Management Agreements
Sunlight was a party to that certain Management Agreement (the “FTV Management Agreement”), dated May 25, 2018, with FTV Management V, pursuant to which FTV Management V provided certain financial, managerial and operational advisory services to Sunlight. FTV Management V was an affiliate of FTV V, L.P., which was the sole owner of FTV Blocker, and an affiliate of FTV Blocker, which was a unit holder of Sunlight. Brad Bernstein is a member of the Sunlight Board and a Managing Partner of FTV Capital, an affiliate of each of FTV Management V, FTV V, L.P. and FTV Blocker. Michael Vostrizansky was a member of the board of directors of Sunlight LLC, is currently a Sunlight Board observer, and is a Principal of FTV Capital, an affiliate of each of FTV Management V, FTV V, L.P. and FTV Blocker. Pursuant to the terms of the FTV Management Agreement, Sunlight was obligated to pay to FTV Management V a quarterly fee equal to $50,000 on or before the start of each calendar quarter. Accordingly, Sunlight paid to FTV Management V approximately $100,000 for the fiscal year ended December 31, 2021. Sunlight’s and FTV Management V’s obligations under the FTV Management Agreement expired upon the Closing.
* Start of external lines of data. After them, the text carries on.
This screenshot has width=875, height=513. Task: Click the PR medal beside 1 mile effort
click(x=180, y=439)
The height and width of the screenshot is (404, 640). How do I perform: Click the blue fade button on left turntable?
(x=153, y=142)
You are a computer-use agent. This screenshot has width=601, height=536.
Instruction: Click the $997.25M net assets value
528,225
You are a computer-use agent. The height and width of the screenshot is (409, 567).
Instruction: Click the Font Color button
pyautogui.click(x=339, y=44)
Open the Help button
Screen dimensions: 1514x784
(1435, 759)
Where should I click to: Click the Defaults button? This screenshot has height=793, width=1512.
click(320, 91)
Sunlight was a party to the Management Agreement (the “Tiger Management Agreement”) dated September 11, 2015 with Tiger Infrastructure Partners Sunlight Feeder LP (“Tiger Feeder”), pursuant to which affiliates of Tiger Feeder provided certain financial, managerial and operational advisory services to Sunlight. Emil W. Henry, Jr. is a member of the Sunlight Board and the Chief Executive Officer of Tiger Infrastructure Partners LP (“Tiger Infrastructure”), an affiliate of Tiger Feeder and Tiger Blocker Holder. Marc Blair was a member of the board of directors of Sunlight LLC, is currently a Sunlight Board observer, and is a Managing Director of Tiger Infrastructure. Pursuant to the terms of the Tiger Management Agreement, Sunlight was obligated to pay a quarterly fee equal to $50,000 on or before the start of each calendar quarter. Accordingly, Sunlight paid to Tiger Infrastructure approximately $104,000 for the fiscal year ended December 31, 2021, plus de minimis business expense reimbursements related to such advisory services. Sunlight’s and Tiger Feeder’s obligations under the Tiger Management Agreement expired upon the Closing.
Barry Edinburg Advisory Services Agreement
On March 29, 2022, Barry Edinburg, the Company’s former Chief Financial Officer, announced his retirement from the Company, effective as of March 31, 2022. The Company and Barry Edinburg entered into an advisory services agreement, effective as of March 31, 2022, memorializing the terms of his transition (the “Advisory Services Agreement”). While employed with the Company as an advisor following his retirement, Mr. Edinburg performed certain advisory services and dedicated a certain amount of time to Sunlight as further described in the Advisory Services Agreement. The Advisory Services Agreement terminated in accordance with its terms after its six-month initial term and was not renewed by the parties.
In consideration for his services as an advisor to the Company, and in exchange for the execution of a full release of the Company of claims in connection with his departure executed at the end of the agreement term, Mr. Edinburg received continued monthly vesting and distribution through the term of the Advisory Services Agreement of Mr. Edinburg's share of the escrow established at the closing of the Company’s July 9, 2021 merger (the “Consideration”), for a total of 70,991 Class EX Units of Sunlight Financial LLC, 70,991 Class C Shares of the Company and $0.3 million.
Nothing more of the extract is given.